Republican Compares Pre-Existing Conditions To Car Crashes
One of the sticking points for many in the Republican health care bill is the manner in which it treats people with pre-existing conditions. It's complex, but essentially, the GOP plan indirectly allows insurance companies to deny comprehensive health coverage to people with preexisting conditions — a practice banned under Obamacare. Sen. Ron Johnson said that this is perfectly OK, and to explain why, on Sunday's Meet the Press, the Wisconsin Republican compared having pre-existing conditions to causing car accidents.
We've done something with our healthcare system that you never even think about doing, for example, with auto insurance, where you'd require auto insurance companies to sell a policy to somebody after they crashed their car. States that have enacted guaranteed issue, which is the guarantee for preexisting conditions, it crashes their markets. It causes these markets to collapse, it causes premiums to skyrocket.
Johnson's argument appears to be that people who have preexisting conditions should pay more for health insurance, just as people who crash their cars should pay more for auto insurance. But millions of Americans have preexisting conditions through absolutely no fault of their own. For example, a partial list of health issues that were considered pre-existing conditions prior to Obamacare includes cancer, multiple sclerosis, bipolar disorder, cerebral palsy, cystic fibrosis, Parkinson's disease, sleep apnea, and depression.
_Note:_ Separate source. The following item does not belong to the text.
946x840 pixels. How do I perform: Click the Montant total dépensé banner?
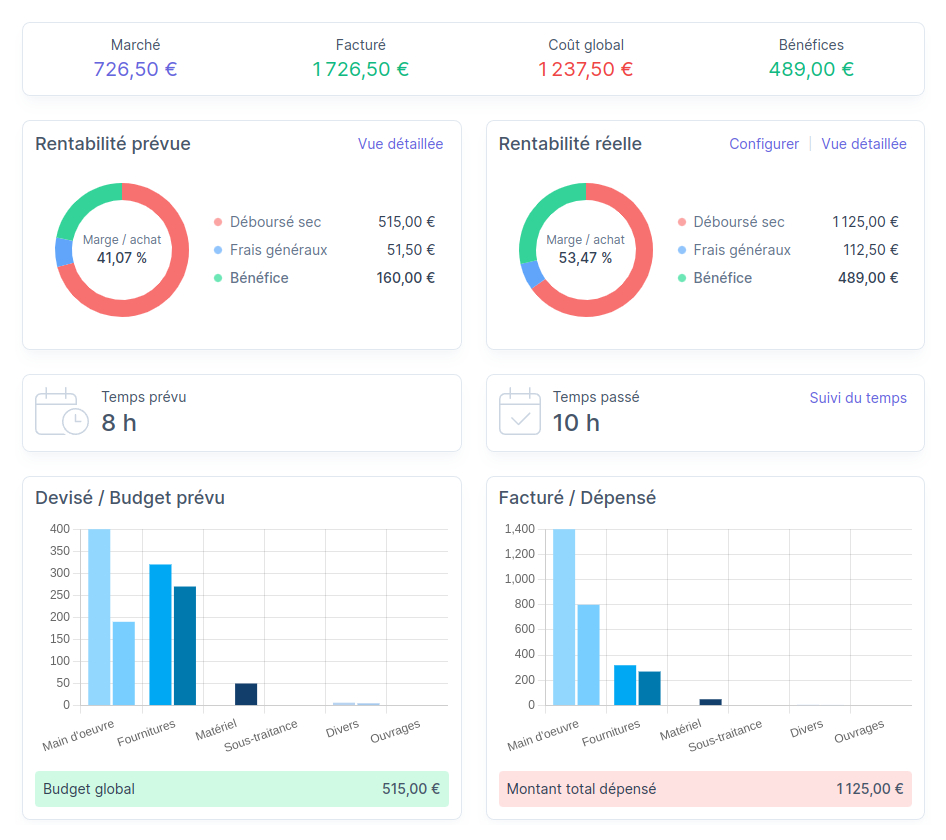click(706, 789)
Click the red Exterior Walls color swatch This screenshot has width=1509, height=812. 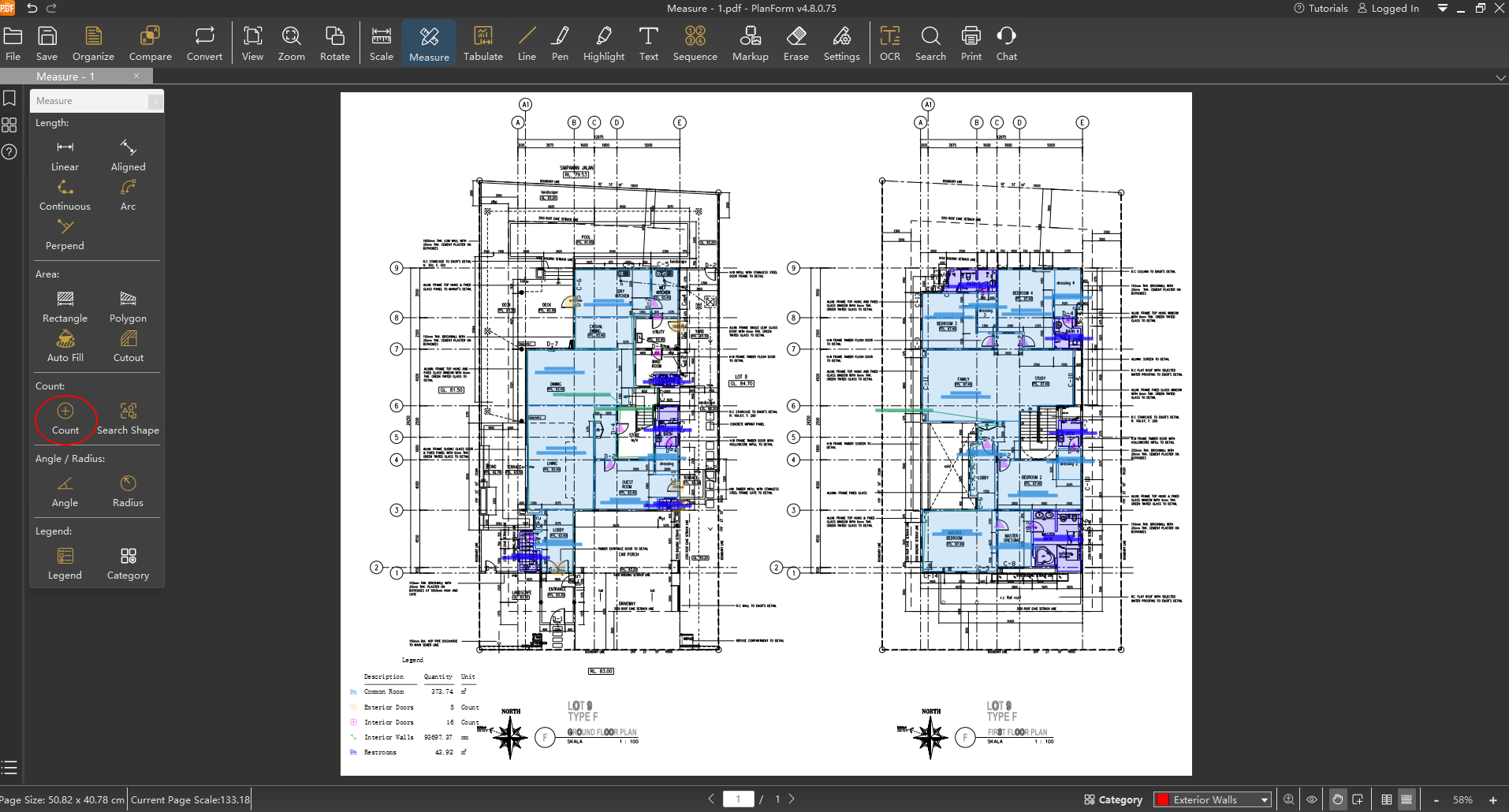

Sen. Johnson is implying that folks with these ailments are just as much to blame for their suffering as are people who crash their cars. Nobody knows what causes illnesses like multiple sclerosis or Parkinson's, and as such, there's no known way to avoid them.
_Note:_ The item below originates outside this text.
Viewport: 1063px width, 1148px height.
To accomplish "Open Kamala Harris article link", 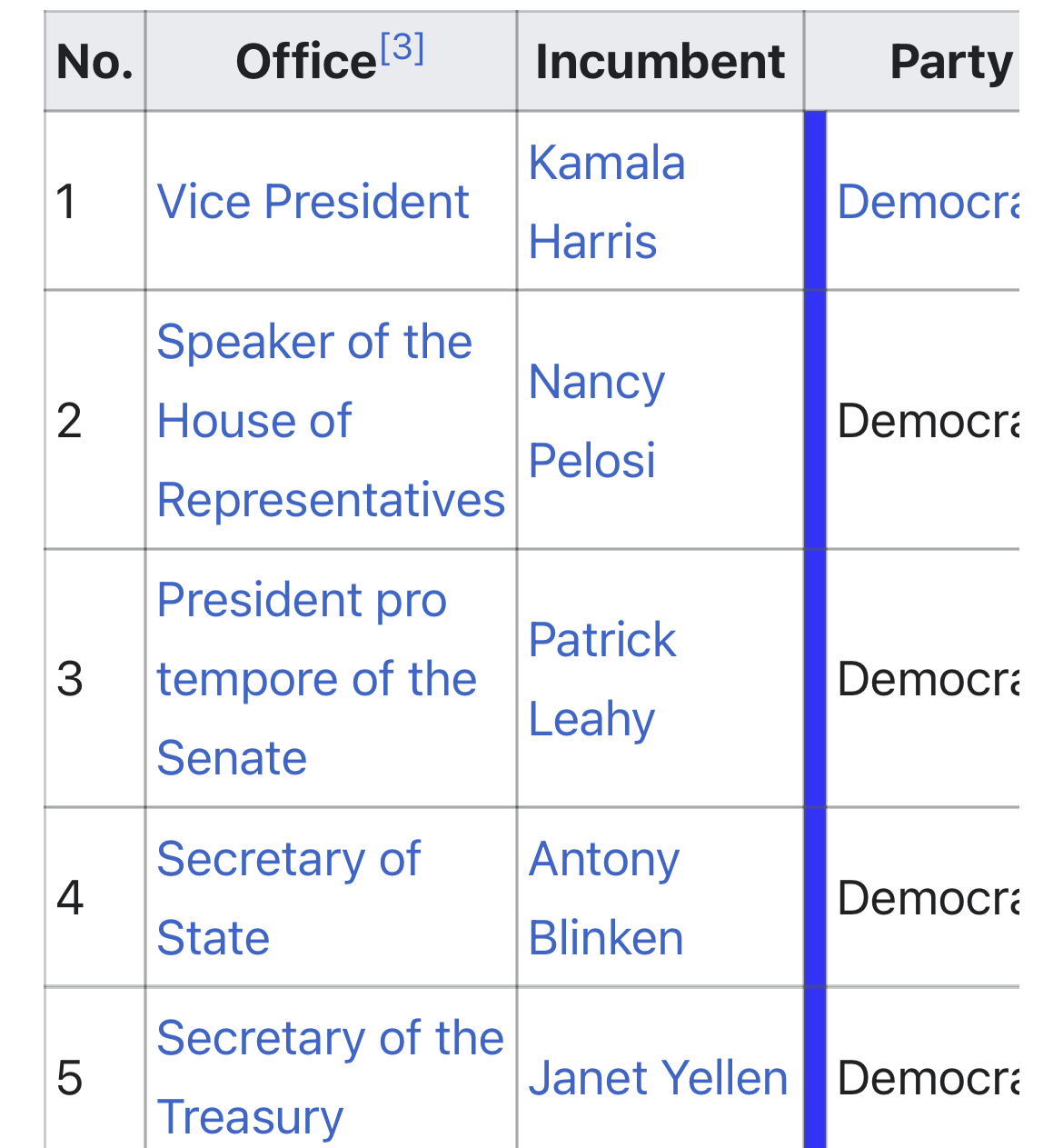I will 607,202.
Analogies like the one the senator used imply that being healthy or unhealthy is simply a matter of personal responsibility. But as doctors have pointed out, while personal behavioral choices can prevent some illnesses, they can't prevent all of them. There are loads of health problems that aren't avoidable, because doctors still don't know what causes them. Deadly ailments are often both unforeseeable and unavoidable, which is why Obamacare required that people with them have access to health care.
However, several Republicans seem to believe the same sentiment as Johnson: In early May, Alabama Rep. Mo Brooks said health care should be cheaper for those who lead "good lives" and have done things "the right way."